> _Work to complete_
Among these entries, how many lines contain "chart"? Say the number and nothing else.

-- Dataset content follows --

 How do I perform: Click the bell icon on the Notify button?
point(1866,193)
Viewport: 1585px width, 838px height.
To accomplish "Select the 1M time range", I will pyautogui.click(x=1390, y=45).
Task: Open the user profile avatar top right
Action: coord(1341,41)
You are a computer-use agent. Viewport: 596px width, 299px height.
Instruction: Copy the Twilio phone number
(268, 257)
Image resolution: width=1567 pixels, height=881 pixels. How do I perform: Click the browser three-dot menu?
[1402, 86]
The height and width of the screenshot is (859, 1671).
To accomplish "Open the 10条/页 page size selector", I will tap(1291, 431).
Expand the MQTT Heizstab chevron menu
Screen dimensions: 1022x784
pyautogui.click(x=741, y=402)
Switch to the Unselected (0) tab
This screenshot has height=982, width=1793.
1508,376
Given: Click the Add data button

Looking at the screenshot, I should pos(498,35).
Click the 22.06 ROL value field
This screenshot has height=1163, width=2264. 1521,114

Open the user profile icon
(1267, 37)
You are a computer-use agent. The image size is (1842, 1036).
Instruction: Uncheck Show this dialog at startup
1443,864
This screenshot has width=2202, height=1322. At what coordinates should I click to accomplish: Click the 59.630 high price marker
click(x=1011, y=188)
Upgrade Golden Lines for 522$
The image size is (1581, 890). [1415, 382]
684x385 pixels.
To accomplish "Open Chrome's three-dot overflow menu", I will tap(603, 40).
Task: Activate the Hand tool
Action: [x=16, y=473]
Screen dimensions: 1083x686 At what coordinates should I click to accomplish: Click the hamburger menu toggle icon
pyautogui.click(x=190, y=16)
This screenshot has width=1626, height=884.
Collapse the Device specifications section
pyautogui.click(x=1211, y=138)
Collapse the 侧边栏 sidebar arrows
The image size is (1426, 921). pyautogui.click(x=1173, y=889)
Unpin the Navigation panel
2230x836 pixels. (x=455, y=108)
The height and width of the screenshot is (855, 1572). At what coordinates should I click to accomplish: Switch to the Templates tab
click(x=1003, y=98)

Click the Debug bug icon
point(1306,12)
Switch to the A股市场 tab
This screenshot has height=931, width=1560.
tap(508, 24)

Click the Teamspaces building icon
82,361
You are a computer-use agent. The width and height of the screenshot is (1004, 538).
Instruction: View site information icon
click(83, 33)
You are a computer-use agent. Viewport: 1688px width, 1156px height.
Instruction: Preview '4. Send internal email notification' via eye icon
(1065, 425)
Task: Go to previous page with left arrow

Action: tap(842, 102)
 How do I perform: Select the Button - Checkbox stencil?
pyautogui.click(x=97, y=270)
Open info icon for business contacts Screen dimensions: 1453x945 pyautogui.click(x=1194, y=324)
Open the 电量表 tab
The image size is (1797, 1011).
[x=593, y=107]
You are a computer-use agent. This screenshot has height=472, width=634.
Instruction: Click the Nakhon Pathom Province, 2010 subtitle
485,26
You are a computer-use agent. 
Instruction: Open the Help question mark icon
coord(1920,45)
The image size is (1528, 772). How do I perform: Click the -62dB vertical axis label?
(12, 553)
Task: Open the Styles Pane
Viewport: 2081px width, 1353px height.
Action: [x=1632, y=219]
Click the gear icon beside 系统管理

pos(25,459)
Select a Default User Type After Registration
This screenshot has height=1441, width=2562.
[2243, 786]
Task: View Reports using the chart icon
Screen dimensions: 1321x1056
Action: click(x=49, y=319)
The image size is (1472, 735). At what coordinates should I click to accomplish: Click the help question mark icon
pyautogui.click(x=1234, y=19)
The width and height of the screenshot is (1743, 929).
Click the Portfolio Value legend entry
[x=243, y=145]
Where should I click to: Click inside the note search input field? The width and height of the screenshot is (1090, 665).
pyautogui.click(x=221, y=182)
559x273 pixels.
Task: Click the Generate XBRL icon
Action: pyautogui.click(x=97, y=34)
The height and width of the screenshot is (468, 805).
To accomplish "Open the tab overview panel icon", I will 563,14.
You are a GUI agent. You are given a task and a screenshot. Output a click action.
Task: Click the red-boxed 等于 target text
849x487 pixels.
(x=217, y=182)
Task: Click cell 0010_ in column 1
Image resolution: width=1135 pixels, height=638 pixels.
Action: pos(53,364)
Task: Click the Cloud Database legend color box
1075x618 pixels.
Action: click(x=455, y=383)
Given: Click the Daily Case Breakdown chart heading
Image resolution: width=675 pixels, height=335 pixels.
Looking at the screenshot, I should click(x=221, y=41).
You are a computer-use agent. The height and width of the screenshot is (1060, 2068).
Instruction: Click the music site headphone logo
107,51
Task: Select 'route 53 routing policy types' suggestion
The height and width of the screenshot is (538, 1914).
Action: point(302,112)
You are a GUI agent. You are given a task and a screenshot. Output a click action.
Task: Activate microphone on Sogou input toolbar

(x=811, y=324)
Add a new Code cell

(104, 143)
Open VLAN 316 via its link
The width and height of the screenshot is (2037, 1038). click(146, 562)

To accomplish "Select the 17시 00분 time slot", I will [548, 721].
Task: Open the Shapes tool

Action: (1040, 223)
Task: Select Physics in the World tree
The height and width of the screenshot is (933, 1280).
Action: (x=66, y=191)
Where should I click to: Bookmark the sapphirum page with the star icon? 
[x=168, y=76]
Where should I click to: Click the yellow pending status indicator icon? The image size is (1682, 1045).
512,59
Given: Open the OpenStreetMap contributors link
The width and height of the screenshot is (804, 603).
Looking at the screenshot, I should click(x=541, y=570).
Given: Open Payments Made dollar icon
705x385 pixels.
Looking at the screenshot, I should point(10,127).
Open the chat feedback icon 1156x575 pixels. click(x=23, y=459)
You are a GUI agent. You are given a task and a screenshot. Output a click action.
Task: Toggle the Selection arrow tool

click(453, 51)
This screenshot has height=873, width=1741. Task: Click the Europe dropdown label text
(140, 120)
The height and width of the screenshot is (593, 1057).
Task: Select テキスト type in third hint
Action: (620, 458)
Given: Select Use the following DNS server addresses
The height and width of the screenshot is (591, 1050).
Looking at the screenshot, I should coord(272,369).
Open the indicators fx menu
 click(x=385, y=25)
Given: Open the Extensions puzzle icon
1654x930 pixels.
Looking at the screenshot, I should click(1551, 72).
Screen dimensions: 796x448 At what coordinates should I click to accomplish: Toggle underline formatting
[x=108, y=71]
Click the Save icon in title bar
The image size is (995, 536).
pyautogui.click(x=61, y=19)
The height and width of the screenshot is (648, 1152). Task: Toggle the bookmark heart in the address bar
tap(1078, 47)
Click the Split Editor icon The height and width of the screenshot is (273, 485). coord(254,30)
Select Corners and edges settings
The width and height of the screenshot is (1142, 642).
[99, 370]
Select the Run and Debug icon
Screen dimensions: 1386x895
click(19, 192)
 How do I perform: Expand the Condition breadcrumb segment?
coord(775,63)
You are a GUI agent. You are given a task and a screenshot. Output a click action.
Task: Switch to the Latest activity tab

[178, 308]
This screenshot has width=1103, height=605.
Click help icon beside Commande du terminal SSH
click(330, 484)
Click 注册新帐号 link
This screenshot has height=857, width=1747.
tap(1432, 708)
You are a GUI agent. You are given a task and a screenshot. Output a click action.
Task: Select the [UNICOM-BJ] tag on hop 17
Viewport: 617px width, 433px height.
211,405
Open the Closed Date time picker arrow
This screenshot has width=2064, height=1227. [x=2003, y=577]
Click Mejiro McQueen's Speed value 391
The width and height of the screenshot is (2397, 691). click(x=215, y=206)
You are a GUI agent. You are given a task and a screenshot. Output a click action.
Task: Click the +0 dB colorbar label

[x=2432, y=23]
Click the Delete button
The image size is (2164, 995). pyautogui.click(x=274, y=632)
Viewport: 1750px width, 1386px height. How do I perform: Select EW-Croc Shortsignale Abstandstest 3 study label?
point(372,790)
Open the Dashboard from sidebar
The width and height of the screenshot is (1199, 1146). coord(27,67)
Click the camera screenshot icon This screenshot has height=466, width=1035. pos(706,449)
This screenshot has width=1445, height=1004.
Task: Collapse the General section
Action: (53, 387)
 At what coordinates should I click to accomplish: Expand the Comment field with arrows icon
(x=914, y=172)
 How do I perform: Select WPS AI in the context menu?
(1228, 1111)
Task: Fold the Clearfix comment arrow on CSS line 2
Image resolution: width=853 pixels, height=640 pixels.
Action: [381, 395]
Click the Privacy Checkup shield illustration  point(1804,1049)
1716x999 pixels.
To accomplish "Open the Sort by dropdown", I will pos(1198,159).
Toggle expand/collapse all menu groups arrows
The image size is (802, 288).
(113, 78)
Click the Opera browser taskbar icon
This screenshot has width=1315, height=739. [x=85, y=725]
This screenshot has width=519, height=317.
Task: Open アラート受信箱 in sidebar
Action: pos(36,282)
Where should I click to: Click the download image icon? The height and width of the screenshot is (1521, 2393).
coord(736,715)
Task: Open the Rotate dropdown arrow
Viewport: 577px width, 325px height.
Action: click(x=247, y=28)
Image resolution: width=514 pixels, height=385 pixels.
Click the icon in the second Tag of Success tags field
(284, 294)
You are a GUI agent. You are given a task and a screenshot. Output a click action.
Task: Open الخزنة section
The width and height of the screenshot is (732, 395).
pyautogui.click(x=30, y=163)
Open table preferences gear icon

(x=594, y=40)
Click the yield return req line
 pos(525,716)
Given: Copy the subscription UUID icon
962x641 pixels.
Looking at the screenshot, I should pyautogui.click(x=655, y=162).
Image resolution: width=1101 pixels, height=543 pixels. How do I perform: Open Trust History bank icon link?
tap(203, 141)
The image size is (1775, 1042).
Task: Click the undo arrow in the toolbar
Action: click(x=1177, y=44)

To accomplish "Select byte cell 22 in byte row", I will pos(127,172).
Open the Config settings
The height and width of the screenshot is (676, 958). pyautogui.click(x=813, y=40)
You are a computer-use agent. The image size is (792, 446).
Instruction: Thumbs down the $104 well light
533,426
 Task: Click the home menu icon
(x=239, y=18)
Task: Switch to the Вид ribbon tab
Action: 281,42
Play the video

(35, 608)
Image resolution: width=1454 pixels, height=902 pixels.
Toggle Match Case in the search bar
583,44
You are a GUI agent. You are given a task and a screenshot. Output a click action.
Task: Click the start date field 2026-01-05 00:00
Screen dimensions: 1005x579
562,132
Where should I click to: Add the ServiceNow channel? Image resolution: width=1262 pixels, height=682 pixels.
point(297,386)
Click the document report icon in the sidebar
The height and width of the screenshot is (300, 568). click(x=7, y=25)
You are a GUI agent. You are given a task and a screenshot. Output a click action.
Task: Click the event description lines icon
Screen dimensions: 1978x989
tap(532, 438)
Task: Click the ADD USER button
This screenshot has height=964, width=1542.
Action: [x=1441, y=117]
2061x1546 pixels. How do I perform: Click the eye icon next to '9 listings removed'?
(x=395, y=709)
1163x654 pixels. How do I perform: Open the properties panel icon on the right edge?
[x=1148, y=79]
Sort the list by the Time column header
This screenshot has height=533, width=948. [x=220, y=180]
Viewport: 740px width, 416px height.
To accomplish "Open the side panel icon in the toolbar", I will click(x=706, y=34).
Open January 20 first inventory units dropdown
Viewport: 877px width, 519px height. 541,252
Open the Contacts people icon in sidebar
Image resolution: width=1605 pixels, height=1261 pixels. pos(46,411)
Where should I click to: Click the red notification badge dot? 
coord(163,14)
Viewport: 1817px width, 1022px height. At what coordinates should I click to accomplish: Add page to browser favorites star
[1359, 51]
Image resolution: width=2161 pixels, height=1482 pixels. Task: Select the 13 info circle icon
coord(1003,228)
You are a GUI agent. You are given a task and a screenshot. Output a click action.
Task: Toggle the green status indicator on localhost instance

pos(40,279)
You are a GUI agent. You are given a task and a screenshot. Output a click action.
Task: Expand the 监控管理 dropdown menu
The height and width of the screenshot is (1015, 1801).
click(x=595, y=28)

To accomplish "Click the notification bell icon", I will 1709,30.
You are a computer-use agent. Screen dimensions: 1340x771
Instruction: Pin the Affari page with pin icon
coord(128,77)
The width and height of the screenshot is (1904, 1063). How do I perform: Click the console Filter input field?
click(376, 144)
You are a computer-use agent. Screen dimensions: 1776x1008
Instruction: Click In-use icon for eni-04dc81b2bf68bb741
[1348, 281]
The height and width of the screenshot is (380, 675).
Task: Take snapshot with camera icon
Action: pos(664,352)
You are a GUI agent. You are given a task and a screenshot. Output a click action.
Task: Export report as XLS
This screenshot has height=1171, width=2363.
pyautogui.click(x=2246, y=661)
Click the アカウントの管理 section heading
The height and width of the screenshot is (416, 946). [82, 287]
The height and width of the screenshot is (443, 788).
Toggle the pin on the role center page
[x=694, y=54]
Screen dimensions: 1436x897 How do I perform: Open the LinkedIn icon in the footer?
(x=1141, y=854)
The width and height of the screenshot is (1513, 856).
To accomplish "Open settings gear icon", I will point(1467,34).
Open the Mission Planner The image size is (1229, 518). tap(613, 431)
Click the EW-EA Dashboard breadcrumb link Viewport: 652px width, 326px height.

-- Dataset content concluded --

> _Reply_
2